▶ **Work to be completed**
Filter the data for lines with the word "agent", then copy every line so identified.

▶ **Saved entries**
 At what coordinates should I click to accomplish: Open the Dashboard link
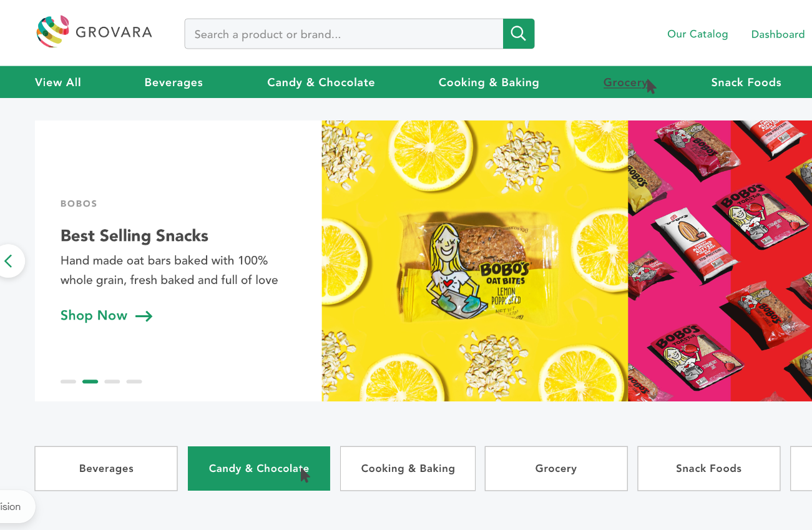(x=778, y=34)
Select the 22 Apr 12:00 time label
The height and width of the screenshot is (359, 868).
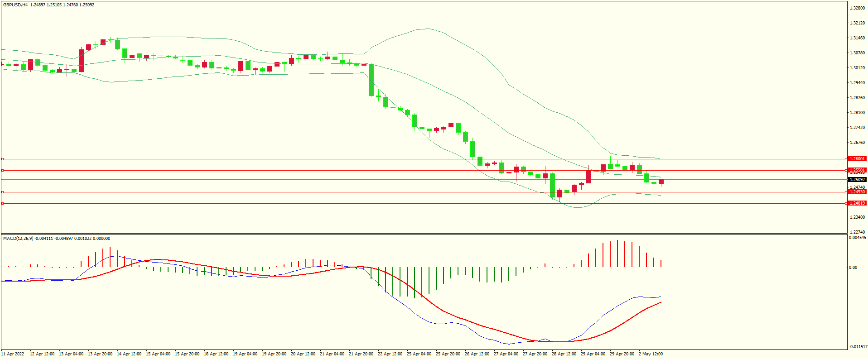[390, 354]
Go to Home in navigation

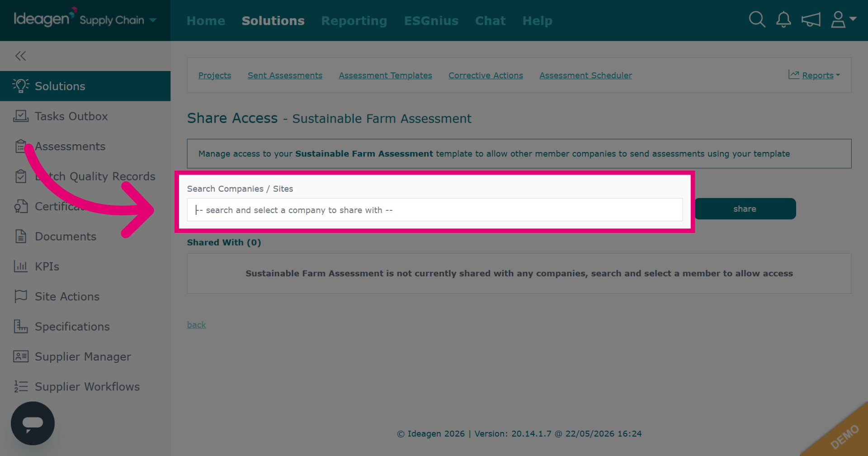point(206,21)
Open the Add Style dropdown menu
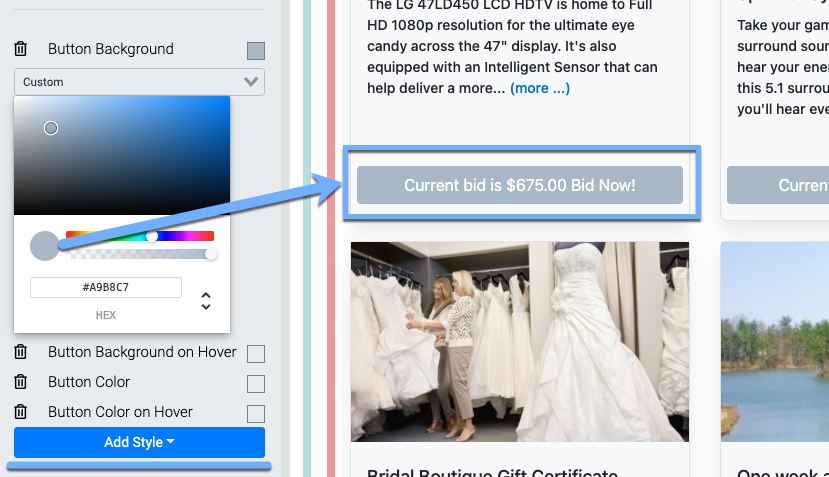Image resolution: width=829 pixels, height=477 pixels. tap(139, 442)
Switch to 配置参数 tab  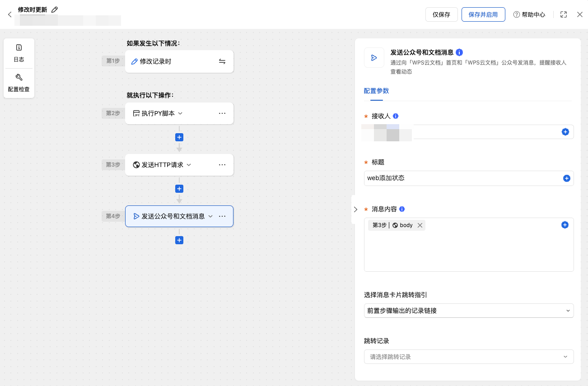tap(376, 91)
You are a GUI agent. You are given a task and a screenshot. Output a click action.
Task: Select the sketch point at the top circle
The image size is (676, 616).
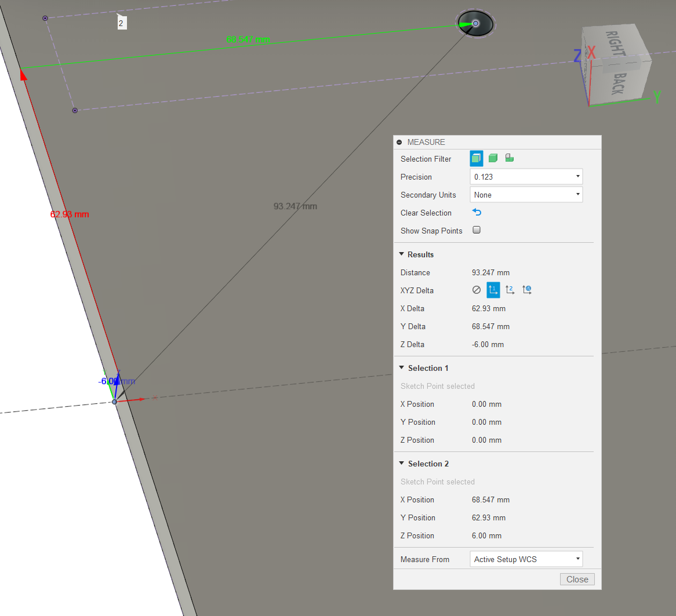point(475,24)
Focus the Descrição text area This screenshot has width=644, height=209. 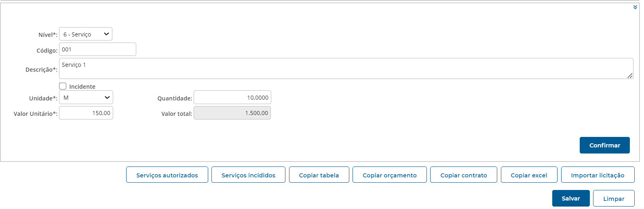[346, 68]
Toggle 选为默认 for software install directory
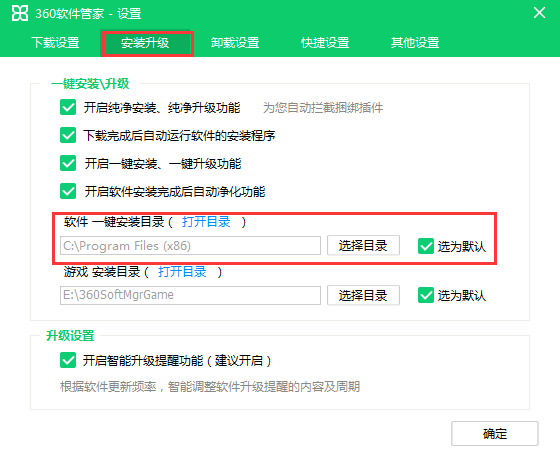Image resolution: width=560 pixels, height=460 pixels. click(426, 246)
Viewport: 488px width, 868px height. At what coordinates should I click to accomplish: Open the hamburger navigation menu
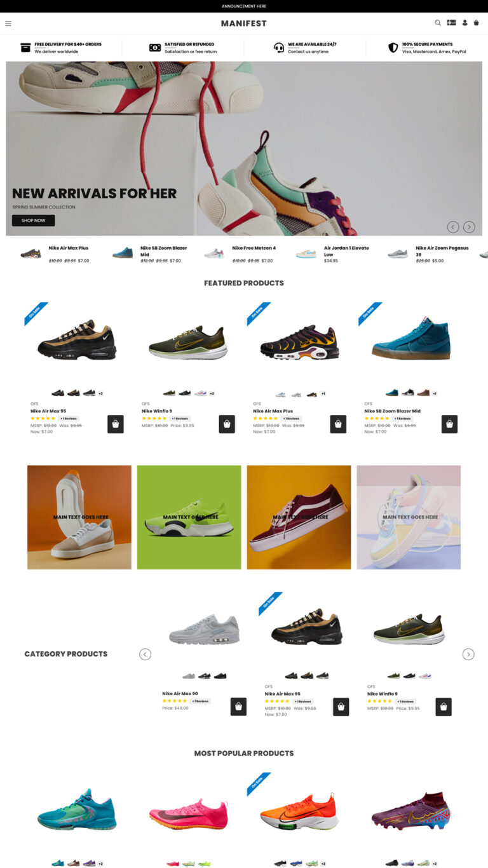coord(8,24)
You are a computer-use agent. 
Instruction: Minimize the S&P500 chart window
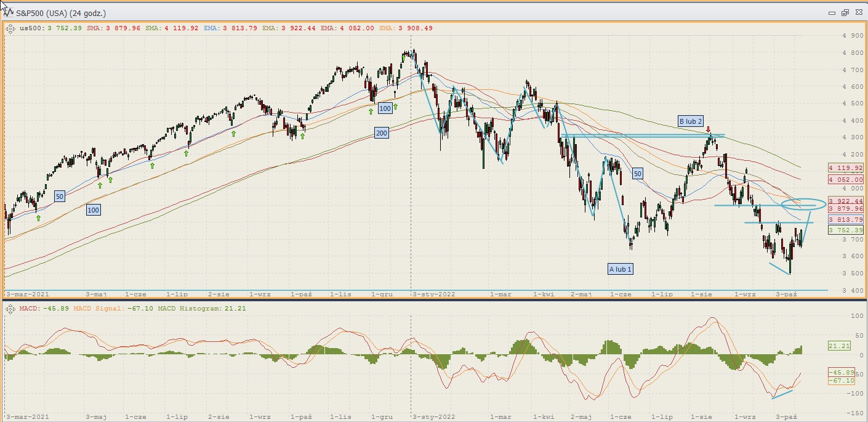(832, 12)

▶ **Answer to the problem**
You are a GUI agent. You are given a task and a screenshot. Output a click action.
You are a computer-use agent. 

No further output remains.